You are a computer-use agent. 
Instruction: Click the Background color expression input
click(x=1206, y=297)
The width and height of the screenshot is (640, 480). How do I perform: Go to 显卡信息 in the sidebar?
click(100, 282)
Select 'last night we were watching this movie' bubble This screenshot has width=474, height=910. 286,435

——

_WORK TO COMPLETE_:
Rewrite all of the data above as a numbered list with one line per item, omitting any blank lines.

_THE RESPONSE_:
1. You are a computer-use agent. 
2. Instruction: Click the Background color expression input
3. click(x=1206, y=297)
4. The width and height of the screenshot is (640, 480). How do I perform: Go to 显卡信息 in the sidebar?
5. click(100, 282)
6. Select 'last night we were watching this movie' bubble This screenshot has width=474, height=910. 286,435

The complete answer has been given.